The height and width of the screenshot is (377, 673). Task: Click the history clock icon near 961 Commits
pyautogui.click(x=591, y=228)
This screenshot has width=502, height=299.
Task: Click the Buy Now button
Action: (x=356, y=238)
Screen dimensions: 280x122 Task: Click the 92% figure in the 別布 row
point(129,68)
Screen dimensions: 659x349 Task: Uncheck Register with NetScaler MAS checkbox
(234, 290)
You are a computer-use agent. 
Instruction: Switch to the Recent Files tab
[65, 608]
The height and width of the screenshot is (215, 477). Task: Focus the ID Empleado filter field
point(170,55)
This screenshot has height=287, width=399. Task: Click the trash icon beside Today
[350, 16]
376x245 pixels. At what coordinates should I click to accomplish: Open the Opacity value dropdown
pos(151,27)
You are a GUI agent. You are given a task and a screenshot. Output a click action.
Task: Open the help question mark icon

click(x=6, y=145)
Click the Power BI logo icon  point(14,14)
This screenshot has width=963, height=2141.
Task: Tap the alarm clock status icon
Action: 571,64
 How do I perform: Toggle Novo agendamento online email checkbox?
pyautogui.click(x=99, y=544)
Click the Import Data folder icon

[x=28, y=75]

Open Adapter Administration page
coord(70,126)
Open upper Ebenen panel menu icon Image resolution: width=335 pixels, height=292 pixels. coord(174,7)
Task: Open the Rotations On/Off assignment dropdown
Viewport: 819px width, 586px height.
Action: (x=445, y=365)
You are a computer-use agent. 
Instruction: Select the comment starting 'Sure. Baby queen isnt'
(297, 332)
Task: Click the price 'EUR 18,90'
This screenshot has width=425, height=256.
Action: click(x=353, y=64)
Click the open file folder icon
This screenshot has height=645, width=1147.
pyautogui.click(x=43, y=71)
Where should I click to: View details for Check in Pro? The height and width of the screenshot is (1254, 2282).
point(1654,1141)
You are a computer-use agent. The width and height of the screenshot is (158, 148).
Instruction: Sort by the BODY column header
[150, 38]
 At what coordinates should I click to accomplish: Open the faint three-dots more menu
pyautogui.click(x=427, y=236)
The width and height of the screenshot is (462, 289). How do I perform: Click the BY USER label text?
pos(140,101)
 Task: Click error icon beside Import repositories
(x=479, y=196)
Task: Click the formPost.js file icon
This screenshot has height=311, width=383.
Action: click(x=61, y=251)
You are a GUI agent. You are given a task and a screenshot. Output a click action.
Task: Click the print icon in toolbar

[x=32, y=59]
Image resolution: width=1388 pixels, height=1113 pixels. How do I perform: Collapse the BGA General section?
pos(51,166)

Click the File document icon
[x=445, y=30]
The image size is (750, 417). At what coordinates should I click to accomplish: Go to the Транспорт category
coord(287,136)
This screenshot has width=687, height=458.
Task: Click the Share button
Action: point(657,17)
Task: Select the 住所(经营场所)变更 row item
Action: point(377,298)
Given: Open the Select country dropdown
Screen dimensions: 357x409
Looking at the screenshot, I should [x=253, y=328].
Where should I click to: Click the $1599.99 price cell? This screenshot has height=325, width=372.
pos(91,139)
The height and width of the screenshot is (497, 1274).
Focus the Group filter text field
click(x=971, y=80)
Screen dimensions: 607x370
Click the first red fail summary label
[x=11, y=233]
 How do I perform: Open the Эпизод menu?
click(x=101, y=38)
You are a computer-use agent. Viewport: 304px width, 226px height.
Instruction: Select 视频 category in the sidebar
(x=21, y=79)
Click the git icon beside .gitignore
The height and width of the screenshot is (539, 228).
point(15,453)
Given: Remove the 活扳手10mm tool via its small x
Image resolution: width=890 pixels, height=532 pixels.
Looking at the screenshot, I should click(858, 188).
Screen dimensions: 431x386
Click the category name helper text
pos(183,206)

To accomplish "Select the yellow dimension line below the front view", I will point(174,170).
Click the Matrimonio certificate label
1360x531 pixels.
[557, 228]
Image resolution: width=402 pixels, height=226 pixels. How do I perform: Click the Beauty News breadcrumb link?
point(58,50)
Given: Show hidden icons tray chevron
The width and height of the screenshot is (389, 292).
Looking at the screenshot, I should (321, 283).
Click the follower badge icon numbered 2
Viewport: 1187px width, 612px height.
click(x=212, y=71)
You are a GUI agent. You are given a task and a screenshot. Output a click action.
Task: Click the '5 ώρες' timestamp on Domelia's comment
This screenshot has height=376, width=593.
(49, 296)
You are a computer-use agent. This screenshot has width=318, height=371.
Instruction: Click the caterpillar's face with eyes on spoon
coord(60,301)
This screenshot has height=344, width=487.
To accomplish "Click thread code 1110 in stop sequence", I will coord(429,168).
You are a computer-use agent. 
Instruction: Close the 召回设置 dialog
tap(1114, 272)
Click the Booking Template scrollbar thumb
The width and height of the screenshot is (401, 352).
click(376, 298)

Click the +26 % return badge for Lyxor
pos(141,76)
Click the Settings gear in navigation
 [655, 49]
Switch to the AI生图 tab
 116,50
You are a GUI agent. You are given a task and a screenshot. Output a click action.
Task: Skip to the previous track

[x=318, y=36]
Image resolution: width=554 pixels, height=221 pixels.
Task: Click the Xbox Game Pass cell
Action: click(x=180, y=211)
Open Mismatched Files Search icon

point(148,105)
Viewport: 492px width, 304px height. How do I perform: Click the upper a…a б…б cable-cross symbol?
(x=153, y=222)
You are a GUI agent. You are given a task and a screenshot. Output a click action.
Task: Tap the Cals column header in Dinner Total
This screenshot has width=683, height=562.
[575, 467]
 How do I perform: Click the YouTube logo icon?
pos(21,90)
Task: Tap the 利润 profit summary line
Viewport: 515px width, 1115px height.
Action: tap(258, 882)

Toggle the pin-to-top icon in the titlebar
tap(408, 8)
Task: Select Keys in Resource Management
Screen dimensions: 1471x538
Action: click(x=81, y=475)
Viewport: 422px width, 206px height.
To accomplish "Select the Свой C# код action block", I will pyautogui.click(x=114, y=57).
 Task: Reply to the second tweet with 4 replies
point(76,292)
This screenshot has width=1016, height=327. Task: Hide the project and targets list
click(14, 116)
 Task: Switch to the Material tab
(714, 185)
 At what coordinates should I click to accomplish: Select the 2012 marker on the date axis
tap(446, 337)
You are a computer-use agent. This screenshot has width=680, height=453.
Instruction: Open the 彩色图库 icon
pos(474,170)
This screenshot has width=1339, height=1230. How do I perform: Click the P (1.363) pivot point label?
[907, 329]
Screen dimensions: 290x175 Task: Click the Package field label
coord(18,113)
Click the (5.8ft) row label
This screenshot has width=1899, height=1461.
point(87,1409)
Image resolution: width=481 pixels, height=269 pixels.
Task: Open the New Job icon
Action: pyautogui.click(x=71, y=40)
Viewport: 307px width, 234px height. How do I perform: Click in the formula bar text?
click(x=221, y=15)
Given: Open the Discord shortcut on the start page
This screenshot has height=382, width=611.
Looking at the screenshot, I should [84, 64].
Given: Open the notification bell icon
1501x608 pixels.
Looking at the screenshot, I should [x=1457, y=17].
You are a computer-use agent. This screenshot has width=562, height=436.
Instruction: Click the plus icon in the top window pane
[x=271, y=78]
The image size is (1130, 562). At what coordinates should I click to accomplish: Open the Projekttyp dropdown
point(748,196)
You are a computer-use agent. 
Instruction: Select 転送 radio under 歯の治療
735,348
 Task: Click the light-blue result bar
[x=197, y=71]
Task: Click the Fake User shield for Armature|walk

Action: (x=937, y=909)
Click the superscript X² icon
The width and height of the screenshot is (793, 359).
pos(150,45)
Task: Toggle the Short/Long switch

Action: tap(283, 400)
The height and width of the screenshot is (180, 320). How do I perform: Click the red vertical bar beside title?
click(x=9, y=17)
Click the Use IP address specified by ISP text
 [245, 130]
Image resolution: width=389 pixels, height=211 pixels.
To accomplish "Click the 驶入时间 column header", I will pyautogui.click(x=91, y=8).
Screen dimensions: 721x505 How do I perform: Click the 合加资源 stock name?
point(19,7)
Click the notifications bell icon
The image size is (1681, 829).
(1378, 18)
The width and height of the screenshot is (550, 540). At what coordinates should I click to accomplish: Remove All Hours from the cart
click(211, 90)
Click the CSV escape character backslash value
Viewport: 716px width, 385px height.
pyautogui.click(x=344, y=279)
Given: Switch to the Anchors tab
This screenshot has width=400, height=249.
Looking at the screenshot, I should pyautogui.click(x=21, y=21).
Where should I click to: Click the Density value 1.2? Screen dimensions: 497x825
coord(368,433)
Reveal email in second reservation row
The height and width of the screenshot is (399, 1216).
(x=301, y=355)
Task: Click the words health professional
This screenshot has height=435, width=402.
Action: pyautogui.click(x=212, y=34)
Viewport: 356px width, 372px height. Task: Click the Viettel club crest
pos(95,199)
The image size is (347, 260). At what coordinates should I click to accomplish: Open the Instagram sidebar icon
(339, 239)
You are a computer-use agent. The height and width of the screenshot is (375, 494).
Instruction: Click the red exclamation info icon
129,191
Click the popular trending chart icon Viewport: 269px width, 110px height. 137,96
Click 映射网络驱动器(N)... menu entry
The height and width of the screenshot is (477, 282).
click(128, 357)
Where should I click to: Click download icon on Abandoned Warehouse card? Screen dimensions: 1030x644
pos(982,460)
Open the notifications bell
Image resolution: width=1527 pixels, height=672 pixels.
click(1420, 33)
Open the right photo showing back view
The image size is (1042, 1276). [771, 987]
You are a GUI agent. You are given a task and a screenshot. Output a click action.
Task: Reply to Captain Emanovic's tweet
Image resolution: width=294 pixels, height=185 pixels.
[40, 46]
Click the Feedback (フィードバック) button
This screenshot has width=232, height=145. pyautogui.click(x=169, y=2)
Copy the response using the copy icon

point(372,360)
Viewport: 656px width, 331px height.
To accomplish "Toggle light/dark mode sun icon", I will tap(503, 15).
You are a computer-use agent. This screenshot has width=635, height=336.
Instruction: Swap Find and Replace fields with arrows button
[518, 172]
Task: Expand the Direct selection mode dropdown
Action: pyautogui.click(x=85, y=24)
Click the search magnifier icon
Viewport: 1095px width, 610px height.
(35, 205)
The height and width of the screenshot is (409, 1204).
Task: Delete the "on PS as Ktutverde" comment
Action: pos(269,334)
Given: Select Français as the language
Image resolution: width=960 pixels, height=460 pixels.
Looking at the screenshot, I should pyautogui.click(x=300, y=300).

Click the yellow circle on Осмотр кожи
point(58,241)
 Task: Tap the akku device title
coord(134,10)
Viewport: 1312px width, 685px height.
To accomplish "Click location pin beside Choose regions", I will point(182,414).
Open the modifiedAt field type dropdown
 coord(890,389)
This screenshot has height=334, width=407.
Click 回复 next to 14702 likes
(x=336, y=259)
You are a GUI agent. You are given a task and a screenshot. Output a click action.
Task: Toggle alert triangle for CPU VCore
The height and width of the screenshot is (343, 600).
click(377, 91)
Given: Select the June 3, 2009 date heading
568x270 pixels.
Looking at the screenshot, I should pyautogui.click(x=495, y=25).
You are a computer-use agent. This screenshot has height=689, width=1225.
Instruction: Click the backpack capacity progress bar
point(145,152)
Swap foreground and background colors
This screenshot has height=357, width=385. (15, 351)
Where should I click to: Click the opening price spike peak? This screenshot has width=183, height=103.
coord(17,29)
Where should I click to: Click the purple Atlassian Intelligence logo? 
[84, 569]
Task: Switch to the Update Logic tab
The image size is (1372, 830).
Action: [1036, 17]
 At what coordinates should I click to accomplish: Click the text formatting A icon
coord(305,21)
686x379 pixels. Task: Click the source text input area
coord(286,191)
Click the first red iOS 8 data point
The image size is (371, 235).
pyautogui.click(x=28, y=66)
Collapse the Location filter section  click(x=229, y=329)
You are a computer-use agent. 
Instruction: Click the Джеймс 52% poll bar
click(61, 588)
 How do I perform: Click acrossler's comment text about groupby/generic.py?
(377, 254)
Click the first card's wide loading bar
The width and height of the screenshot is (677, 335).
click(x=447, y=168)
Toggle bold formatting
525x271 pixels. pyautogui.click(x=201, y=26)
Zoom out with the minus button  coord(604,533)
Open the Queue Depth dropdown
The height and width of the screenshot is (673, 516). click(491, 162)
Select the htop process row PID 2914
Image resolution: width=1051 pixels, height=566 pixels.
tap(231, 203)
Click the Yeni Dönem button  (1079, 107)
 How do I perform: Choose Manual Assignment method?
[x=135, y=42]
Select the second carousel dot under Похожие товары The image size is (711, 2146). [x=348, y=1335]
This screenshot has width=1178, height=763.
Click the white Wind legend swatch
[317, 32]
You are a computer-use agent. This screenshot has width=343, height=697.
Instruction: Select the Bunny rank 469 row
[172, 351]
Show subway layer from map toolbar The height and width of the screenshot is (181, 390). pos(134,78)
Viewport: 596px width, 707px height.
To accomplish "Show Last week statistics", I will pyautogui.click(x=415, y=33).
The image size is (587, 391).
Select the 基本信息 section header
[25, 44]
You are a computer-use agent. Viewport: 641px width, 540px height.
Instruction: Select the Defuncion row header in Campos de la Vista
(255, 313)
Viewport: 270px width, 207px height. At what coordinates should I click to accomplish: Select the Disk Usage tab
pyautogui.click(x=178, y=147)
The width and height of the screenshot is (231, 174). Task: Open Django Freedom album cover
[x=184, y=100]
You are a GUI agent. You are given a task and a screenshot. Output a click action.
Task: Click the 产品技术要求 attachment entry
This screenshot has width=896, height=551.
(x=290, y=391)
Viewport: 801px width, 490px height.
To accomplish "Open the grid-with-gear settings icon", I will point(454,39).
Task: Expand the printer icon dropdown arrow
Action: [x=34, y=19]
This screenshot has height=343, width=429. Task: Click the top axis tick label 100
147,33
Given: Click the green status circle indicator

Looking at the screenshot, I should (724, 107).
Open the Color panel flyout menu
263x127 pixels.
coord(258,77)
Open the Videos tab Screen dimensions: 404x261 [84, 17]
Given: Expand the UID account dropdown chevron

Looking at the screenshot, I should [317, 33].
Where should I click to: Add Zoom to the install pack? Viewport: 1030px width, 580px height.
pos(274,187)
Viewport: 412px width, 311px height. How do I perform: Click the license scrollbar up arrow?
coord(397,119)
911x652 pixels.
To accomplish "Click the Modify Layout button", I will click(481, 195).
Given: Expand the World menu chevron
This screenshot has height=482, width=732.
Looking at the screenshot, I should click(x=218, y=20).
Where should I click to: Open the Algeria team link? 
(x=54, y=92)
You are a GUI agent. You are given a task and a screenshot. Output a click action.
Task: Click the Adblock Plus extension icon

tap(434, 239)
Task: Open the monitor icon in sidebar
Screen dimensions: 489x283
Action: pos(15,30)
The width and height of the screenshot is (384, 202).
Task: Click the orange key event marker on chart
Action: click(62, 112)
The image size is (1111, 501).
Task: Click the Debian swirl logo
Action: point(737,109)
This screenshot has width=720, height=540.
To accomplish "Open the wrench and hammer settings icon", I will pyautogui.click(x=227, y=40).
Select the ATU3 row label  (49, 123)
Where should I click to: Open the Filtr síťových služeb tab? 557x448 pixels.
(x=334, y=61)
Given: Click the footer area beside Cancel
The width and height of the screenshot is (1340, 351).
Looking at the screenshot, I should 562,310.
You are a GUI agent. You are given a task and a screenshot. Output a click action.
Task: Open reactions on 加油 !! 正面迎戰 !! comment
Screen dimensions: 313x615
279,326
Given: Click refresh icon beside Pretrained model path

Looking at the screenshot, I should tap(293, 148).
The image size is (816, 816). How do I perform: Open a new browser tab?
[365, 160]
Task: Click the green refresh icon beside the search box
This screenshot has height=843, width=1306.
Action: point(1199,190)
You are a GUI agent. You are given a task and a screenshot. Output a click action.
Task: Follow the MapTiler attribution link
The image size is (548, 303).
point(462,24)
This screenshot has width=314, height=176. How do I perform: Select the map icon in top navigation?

▶ **PROMPT**
Say how many lines of the material hold the string "panel". Nothing else should be written.

▶ **SOLVED PROBLEM**
2